> [Extract provided]:
☆ ☆ ☆

[comp.lang.c] micro-optimizing loops

torek@elf.ee.lbl.gov (Chris Torek) (02/24/91)

[the original loop:
	for (i = 0; i < 100; i++)
		x += i;
]

In article <409@ceco.ceco.com> garry@ceco.ceco.com (Garry Garrett)
suggests rewriting the loop as
>>> 		for (i=99; i; i--)
>>> 			x += i;

>In article <339@smds.UUCP> rh@smds.UUCP (Richard Harter) suggests instead:
>> 		for (i=100;--i>=0;)
>> 			x += i;

In article <414@ceco.ceco.com> garry@ceco.ceco.com (Garry Garrett) writes:
>	I must disagree with you.  For starters, consider the situation where
>i == 0.  Your loop adds 0 to x.

(True; we could use

	for (i = 100; --i > 0;)
		x += i;

instead, or equivalently `--i != 0', etc.)

>Secondly, as my discussion that you deleted pointed out, performing
>"--i>=0" would take more time than "i"

`No it won't!  Yes it will!  No it won't!  Yes it will!'  :-)

>The reason is that both i and 0 must be loaded into registers,
compared, and a branch instruction executed for your version.  My version
>loads i into a register and performs a branch.

This turns out not to be the case.

There are a number of common `dumb' implementations for the two loops

	for (i = 100; --i > 0;)	/* loop 1 */
		x += i;

and

	for (i = 99; i; i--)	/* loop 2 */
		x += i;

and they all depend on the compiler's and machine's characteristics.
(Note: for the discussion below I have assumed that `i' goes in a
machine register.  If not, the picture becomes even more complicated,
as the loops then depend on which ALU operations, if any, are permitted
on memory operands.)

Most currently-popular machines can be placed in exactly one of these
two categories: `has condition codes' or `does not have condition
codes'.  The former can be further divided into `has condition codes
that are or can be set on arithemtic operations such as decrement' and
`has condition codes that can only be set by test instructions'.  The
latter can be divided into `has branch on positive instruction' and
`requires comparison against register'.

(I am deliberately leaving modern RISCs out of the first part of this
article.)

☆ ☆ ☆

> [Data lines]:
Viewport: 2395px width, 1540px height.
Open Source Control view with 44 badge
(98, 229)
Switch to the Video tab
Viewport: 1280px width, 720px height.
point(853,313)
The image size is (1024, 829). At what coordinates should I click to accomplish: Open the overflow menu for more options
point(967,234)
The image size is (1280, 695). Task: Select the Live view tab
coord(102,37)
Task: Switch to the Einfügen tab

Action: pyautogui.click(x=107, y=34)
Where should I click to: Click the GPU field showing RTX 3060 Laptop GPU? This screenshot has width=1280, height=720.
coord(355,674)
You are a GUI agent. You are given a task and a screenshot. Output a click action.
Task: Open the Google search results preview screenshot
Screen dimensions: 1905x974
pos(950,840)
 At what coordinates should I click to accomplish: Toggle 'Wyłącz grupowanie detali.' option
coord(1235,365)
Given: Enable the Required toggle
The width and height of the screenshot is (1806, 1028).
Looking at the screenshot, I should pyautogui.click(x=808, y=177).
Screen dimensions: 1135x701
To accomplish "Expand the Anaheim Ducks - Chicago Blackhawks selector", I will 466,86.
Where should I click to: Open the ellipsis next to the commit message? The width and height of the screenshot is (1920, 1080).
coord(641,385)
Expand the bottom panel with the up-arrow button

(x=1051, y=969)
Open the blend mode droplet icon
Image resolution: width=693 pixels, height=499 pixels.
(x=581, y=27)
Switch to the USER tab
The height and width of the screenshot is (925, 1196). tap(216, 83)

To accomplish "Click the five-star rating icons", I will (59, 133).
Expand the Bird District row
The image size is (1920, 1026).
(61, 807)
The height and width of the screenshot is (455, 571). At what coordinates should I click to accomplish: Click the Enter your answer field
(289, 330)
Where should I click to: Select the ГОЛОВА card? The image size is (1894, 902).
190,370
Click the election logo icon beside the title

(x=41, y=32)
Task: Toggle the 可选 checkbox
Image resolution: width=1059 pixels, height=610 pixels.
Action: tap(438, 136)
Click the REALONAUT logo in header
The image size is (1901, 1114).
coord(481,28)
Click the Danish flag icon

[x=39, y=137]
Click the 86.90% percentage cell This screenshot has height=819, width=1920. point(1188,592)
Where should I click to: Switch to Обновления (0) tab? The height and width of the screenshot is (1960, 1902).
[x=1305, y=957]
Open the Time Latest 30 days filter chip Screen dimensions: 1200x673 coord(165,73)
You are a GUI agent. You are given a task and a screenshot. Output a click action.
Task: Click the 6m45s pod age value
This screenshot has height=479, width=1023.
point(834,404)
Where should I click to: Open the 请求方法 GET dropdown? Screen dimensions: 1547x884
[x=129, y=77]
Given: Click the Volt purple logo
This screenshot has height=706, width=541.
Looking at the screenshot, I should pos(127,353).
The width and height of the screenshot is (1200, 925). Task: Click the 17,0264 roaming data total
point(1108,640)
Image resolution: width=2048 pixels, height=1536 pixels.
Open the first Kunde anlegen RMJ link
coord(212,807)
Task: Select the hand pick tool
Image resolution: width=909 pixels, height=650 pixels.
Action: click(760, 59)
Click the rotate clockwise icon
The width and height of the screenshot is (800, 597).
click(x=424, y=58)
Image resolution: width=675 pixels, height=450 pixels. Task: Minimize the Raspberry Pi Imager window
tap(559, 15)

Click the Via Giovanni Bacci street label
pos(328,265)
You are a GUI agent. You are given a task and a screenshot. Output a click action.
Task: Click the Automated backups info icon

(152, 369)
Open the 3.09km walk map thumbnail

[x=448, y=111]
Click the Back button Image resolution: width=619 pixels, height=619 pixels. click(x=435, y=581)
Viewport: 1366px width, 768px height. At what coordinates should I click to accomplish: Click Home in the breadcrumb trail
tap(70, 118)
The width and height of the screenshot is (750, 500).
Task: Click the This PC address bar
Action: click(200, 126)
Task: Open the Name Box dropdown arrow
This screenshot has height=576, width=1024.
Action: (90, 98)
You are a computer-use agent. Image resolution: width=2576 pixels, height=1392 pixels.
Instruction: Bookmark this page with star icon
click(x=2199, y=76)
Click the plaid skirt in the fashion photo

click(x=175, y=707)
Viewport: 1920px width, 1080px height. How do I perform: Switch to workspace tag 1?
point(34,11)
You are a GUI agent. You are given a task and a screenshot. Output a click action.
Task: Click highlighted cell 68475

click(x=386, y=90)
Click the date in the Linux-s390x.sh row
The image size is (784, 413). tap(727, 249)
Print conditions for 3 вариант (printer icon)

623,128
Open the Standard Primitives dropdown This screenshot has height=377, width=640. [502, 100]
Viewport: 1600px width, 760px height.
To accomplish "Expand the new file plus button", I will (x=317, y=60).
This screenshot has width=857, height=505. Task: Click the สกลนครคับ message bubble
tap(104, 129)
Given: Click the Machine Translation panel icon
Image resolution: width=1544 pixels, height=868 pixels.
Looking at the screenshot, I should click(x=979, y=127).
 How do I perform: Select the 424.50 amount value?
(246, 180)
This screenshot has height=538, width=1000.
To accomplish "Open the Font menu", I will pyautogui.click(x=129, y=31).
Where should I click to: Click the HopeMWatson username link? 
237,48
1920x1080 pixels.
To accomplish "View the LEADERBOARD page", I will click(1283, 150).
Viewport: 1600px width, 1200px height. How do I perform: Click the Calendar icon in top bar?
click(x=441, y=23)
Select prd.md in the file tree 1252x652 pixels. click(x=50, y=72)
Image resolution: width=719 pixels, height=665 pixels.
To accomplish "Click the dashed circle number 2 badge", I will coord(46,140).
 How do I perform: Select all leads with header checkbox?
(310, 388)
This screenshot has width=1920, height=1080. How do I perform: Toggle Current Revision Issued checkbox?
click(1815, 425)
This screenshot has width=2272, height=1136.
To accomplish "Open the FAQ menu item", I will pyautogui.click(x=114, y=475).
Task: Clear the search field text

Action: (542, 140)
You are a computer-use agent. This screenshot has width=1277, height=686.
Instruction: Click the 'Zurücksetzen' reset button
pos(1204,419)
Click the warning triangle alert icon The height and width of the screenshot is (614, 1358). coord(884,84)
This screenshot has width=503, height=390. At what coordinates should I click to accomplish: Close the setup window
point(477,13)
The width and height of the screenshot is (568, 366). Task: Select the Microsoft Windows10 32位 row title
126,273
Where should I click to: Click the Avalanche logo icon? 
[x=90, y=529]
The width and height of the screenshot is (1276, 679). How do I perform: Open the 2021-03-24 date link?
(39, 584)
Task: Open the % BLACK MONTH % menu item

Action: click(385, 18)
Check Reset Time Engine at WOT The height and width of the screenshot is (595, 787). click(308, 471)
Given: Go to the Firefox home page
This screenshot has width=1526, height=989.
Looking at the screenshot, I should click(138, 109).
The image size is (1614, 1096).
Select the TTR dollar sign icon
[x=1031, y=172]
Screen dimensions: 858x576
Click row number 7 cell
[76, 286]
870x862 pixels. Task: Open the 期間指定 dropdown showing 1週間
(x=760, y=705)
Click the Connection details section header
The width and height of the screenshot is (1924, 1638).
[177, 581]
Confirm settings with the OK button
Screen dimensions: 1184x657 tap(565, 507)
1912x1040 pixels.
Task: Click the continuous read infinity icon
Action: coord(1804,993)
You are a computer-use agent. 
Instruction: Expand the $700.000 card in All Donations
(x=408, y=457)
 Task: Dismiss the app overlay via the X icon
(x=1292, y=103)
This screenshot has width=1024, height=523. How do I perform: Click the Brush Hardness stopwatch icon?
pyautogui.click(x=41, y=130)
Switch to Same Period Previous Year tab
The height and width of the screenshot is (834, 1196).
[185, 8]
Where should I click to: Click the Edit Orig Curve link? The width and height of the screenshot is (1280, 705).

☆ ☆ ☆

> [Direction 1]:
Using the Usenet post on micro-optimizing loops, decide whether each statement below agrees with it. Answer yes or no for each, and quote the words of the post that decide it.
(a) For the discussion of the two loops, the author assumes that `i` is kept in a machine register.
(b) Richard Harter's suggested loop starts `i` at 99.
(c) The author includes modern RISCs in the first part of the article.
> [Direction 2]:
In the Usenet post on micro-optimizing loops, what does Garry Garrett say Richard Harter's loop does when i == 0?
> [Direction 3]:
Continue the Usenet post on micro-optimizing loops, starting right after its last sentence.

> [Exercise response 1]:
(a) Yes: "for the discussion below I have assumed that `i' goes in a machine register."
(b) No: "for (i=100;--i>=0;)"
(c) No: "I am deliberately leaving modern RISCs out of the first part of this article."

> [Exercise response 2]:
It adds 0 to x.

> [Exercise response 3]:
On the condition-code machines, the first loop tends to compile to one of:

	# cc machine, compiler leaves test at top
		mov	$100, r0	# i = 100
	loop:
		dec	r0		# decrement and set condition codes
		jle	end		# exit loop if i <= 0
		<code>			# x += i, or whatever
		jmp	loop		# continue loop
	end:
	[3 instructions overhead]

or:

		mov	$100, r0
	loop:
		dec	r0		# decrement but do not set cc's
		tst	r0		# set cc's
		jle	end
		<code>
		jmp	loop
	end:
	[4 instructions overhead]

or:

	# cc machine, compiler copies test to bottom
		mov	$100, r0
		dec	r0
		# optional: tst r0
		jle	end
	loop:
		<code>
		dec	r0
		# optional: tst r0
		jgt	loop
	end:
	[2 or 3 instructions overhead]

Thus, the loop itself contains either three or four `overhead' instructions
if the compiler does not copy the test to the bottom, but only two or three
if it does.  If the compiler is smarter, it also notices that i=100,--i
gives i=99, which is > 0, which means the top `jle' is unnecessary and
the `mov $100, r0; dec r0' sequence can be simplified to `mov $99, r0'.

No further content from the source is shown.